— start Text provided —

Address
- 330 Mount Laurel Road Mount Laurel, Burlington County, New Jersey, 08054 United States
- Coordinates: 39°56′37″N 74°54′17″W﻿ / ﻿39.943625°N 74.90468°W

District information
- Grades: Pre-K to 8
- Superintendent: George J. Rafferty
- Business administrator: Robert F. Wachter Jr.
- Schools: 8

Students and staff
- Enrollment: 4,336 (as of 2023–24)
- Faculty: 350.0 FTEs
- Student–teacher ratio: 12.0:1

Other information
- District Factor Group: I
- Website: www.mtlaurelschools.org
| Ind. | Per pupil | District spending | Rank (*) | K-8 average | %± vs. average |
| 1A | Total Spending | $17,331 | 44 | $18,891 | −8.3% |
| 1 | Budgetary Cost | 13,684 | 38 | 14,159 | −3.4% |
| 2 | Classroom Instruction | 8,928 | 56 | 8,659 | 3.1% |
| 6 | Support Services | 1,648 | 16 | 2,167 | −24.0% |
| 8 | Administrative Cost | 1,361 | 22 | 1,547 | −12.0% |
| 10 | Operations & Maintenance | 1,550 | 44 | 1,612 | −3.8% |
| 13 | Extracurricular Activities | 59 | 15 | 104 | −43.3% |
| 16 | Median Teacher Salary | 65,270 | 66 | 61,136 |
Data from NJDoE 2014 Taxpayers' Guide to Education Spending. *Of K-8 districts with more than 750 students. Lowest spending=1; Highest=84

= Mount Laurel Schools =

School district in Burlington County, New Jersey, US

The Mount Laurel Schools is a public school district that serves students in pre-kindergarten through eighth grade from Mount Laurel Township in Burlington County, in the U.S. state of New Jersey. Mount Laurel Township School District includes eight schools.

— end Text provided —
— start Recorded information —

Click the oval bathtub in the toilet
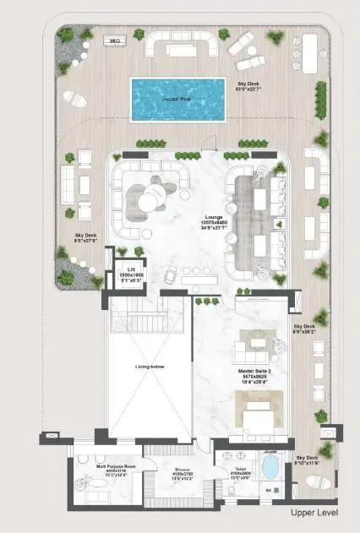pyautogui.click(x=271, y=468)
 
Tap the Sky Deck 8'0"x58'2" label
pyautogui.click(x=303, y=329)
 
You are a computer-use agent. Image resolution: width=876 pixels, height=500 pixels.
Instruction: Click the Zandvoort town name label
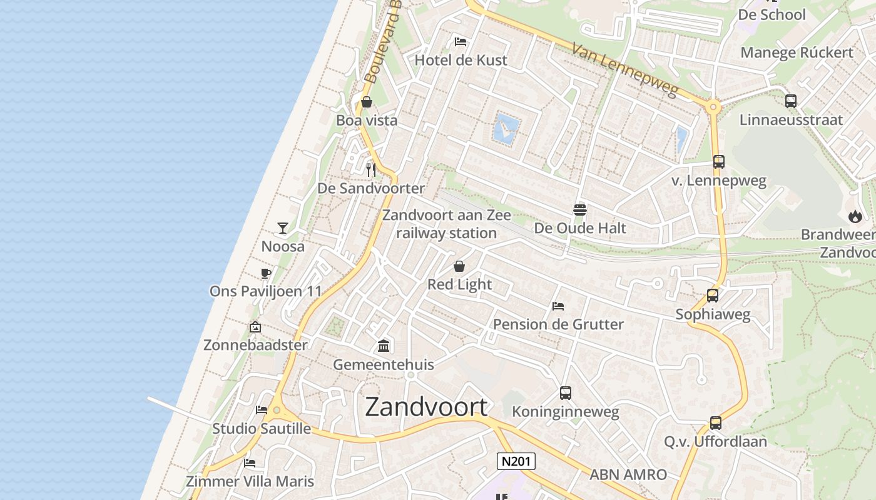426,407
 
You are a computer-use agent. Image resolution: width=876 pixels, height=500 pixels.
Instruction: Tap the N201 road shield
516,462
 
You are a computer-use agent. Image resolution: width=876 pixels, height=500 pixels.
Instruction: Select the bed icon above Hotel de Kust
461,42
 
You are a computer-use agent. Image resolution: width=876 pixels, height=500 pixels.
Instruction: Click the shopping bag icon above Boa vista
367,102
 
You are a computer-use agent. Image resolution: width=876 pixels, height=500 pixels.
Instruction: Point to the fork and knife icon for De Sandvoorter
371,169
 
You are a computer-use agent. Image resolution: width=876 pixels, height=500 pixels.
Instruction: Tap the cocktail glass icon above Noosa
283,228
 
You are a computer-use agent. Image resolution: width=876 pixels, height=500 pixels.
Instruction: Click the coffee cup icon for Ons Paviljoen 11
266,273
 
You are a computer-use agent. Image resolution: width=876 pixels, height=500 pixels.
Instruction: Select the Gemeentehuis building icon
384,346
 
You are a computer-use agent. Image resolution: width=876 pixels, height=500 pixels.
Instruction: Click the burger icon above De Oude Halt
580,210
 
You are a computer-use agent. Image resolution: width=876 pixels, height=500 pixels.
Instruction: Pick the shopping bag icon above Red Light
459,266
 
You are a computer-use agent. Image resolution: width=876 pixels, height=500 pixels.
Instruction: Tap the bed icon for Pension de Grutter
558,306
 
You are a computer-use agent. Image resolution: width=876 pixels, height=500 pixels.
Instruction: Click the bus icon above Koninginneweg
566,393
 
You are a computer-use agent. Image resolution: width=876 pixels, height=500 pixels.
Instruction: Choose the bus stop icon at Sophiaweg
713,296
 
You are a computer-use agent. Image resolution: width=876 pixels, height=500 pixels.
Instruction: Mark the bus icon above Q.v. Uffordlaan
716,423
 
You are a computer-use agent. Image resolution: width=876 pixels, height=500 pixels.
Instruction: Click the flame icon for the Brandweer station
855,216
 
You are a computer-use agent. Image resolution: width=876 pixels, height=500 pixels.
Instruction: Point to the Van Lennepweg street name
626,69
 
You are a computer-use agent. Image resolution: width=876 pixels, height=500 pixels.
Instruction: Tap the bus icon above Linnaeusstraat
791,101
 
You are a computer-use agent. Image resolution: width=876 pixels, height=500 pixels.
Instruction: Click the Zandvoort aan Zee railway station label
447,224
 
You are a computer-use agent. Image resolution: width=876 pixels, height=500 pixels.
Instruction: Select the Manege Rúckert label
797,52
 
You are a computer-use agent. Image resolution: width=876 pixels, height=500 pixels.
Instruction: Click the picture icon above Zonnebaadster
255,327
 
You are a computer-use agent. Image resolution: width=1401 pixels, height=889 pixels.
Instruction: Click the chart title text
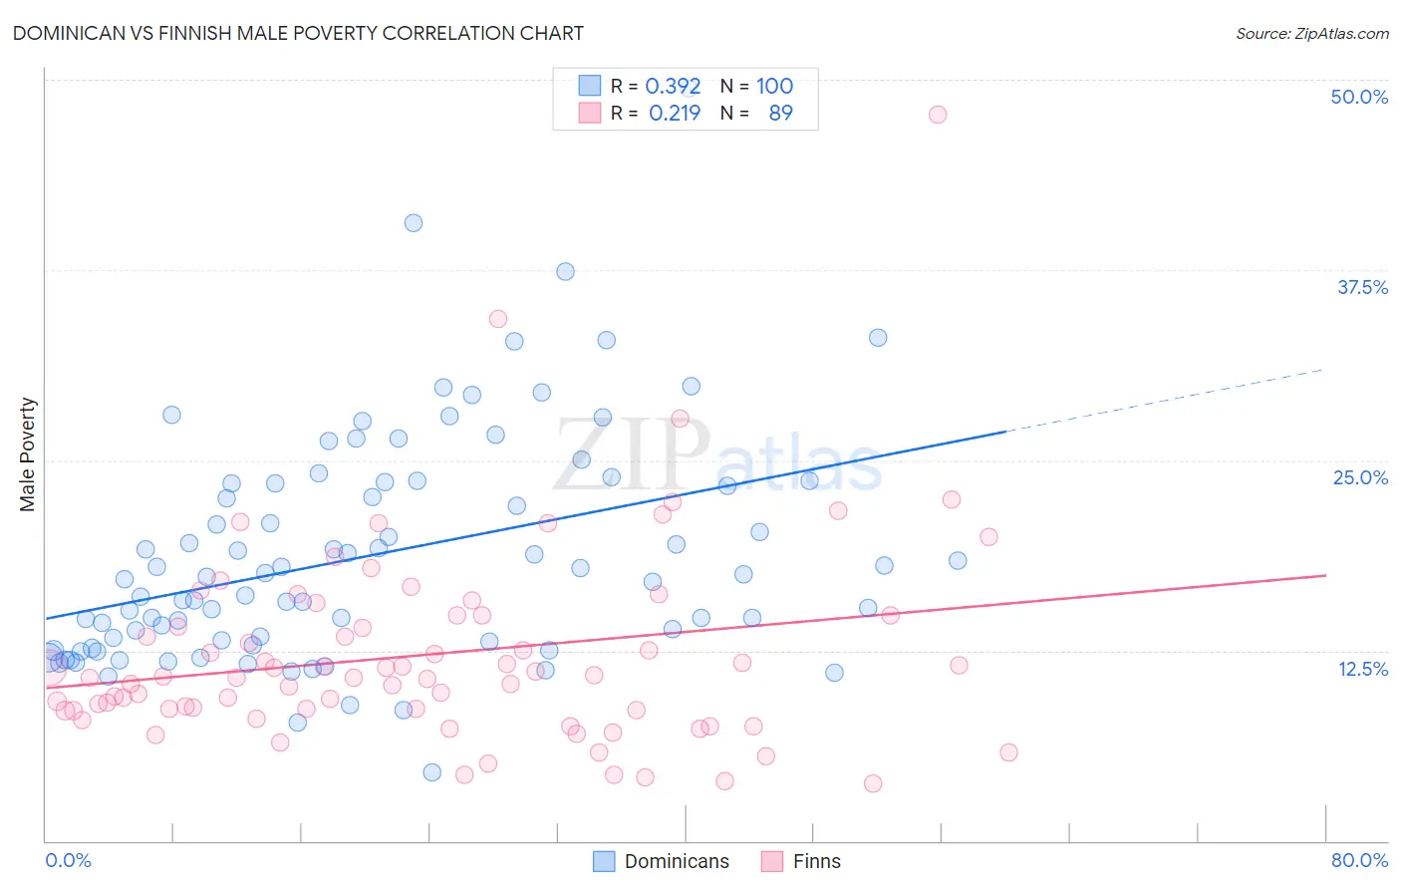[x=298, y=33]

— end Recorded information —

> **Set tasks**:
1/ Update the Mount Laurel Schools text between "The Mount Laurel" and "includes eight schools.", inclusive, replacing "eighth grade" with "sixth grade".
2/ According to the Mount Laurel Schools text, who is the district's superintendent?
3/ Continue the Mount Laurel Schools text from where it stops.
The entries are separate from the Mount Laurel Schools text.

> **Answers to each task**:
1/
The Mount Laurel Schools is a public school district that serves students in pre-kindergarten through sixth grade from Mount Laurel Township in Burlington County, in the U.S. state of New Jersey. Mount Laurel Township School District includes eight schools.

2/ George J. Rafferty

3/
The grade configuration includes six schools serving pre-kindergarten / kindergarten through fourth-grade students. Students are assigned on a geographic basis to one of the six K-4 schools; Countryside serves the township's northwest; Fleetwood, the northeast; Hillside covers the north central portion of the township; Larchmont, a piece of the eastern side; Parkway, covers the western portion; and Springville the southern tip. All students from the six K-4 schools feed into a single upper elementary school (for grades 5 and 6) and middle school (grades 7 and 8).

As of the 2018–19 school year, the district, comprising eight schools, had an enrollment of 4,214 students and 350.0 classroom teachers (on an FTE basis), for a student–teacher ratio of 12.0:1.

The district is classified by the New Jersey Department of Education as being in District Factor Group "I", the second-highest of eight groupings. District Factor Groups organize districts statewide to allow comparison by common socioeconomic characteristics of the local districts. From lowest socioeconomic status to highest, the categories are A, B, CD, DE, FG, GH, I and J.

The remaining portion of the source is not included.